#### What you need to do:
Set down every record below exactly as written, but leave out the pictures.

Input Start Marker

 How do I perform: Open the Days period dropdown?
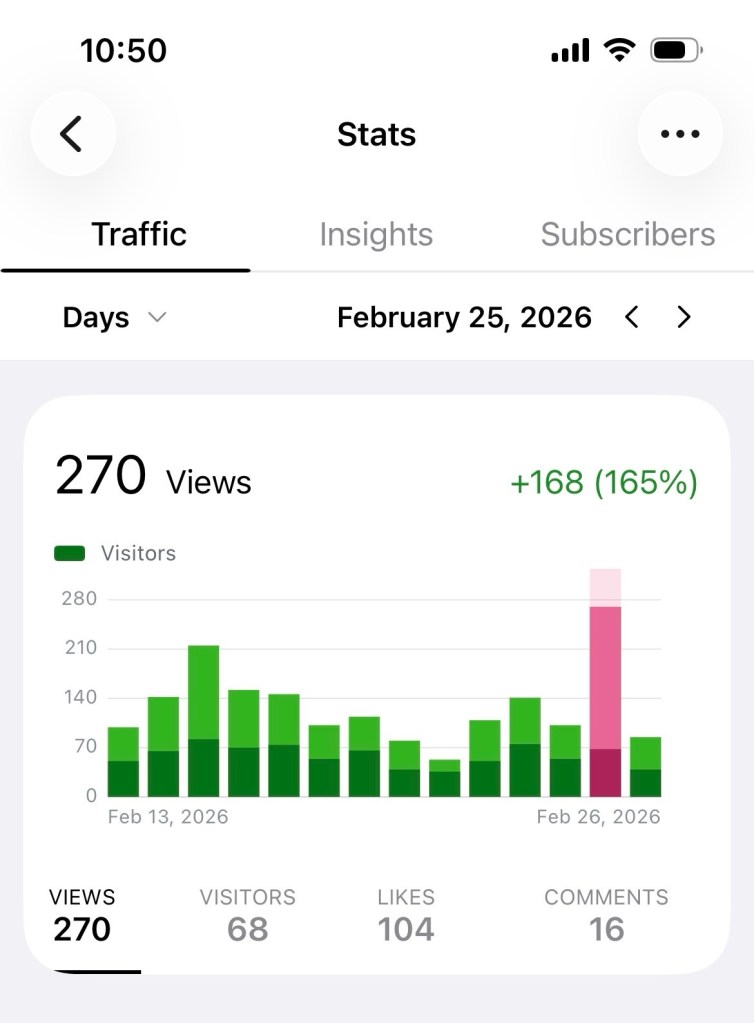coord(113,318)
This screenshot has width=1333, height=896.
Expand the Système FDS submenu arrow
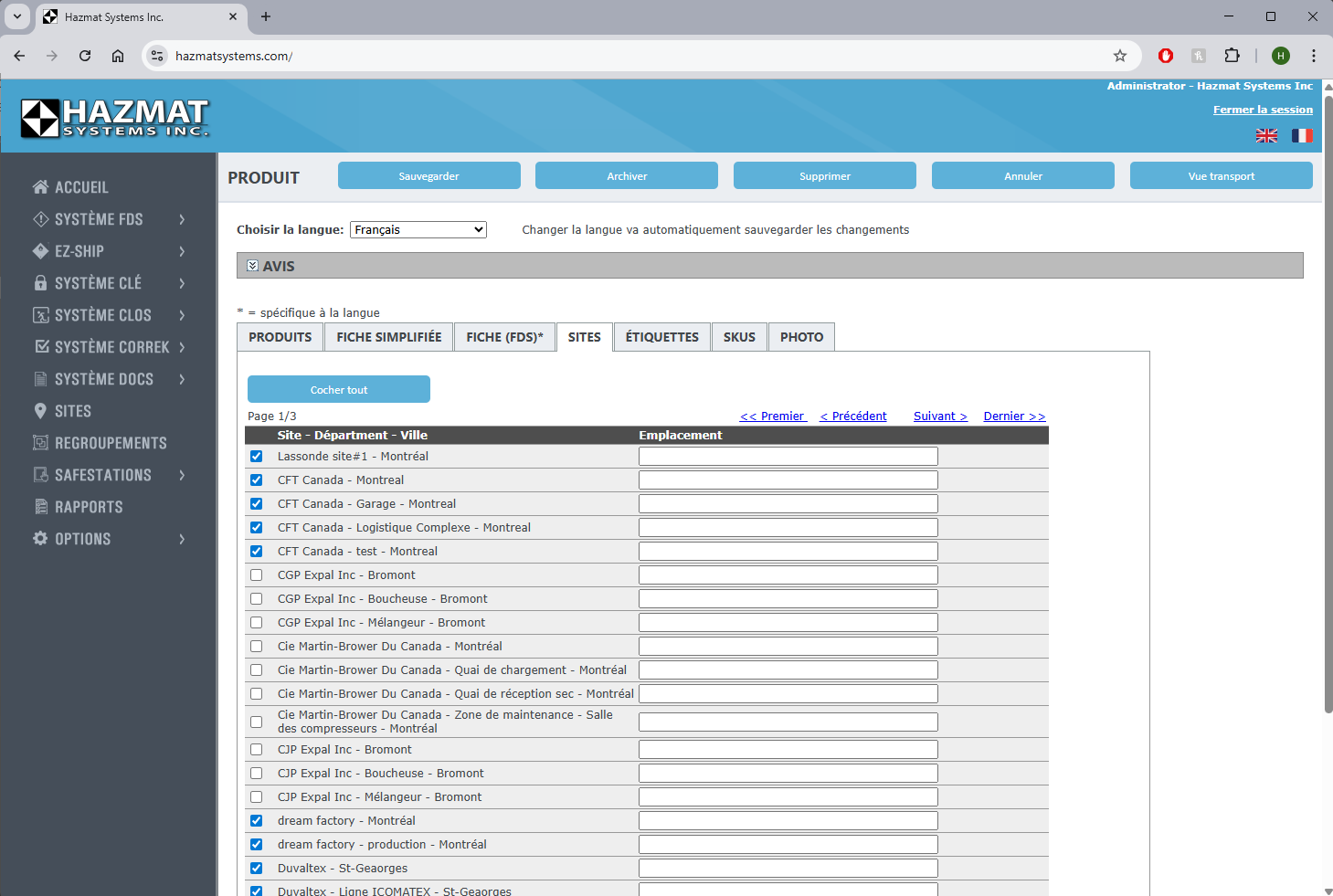click(x=182, y=219)
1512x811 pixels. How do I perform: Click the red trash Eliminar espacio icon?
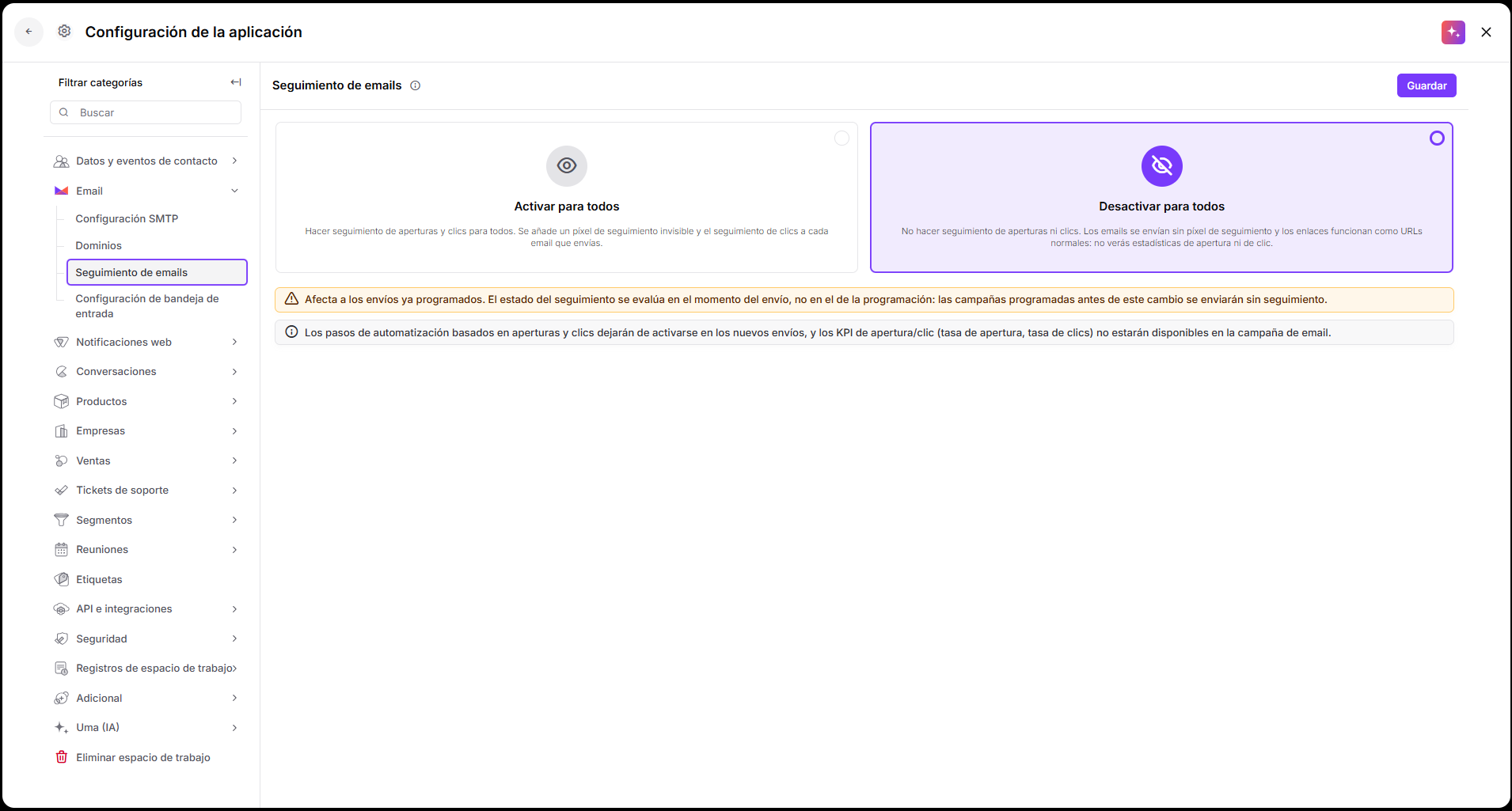(61, 757)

Input End Marker

#### Solution below:
 How do I perform: Open the Days period dropdown?
coord(113,318)
This screenshot has width=1333, height=896.
Expand the Système FDS submenu arrow
click(x=182, y=219)
1512x811 pixels. How do I perform: Click the red trash Eliminar espacio icon?
(61, 757)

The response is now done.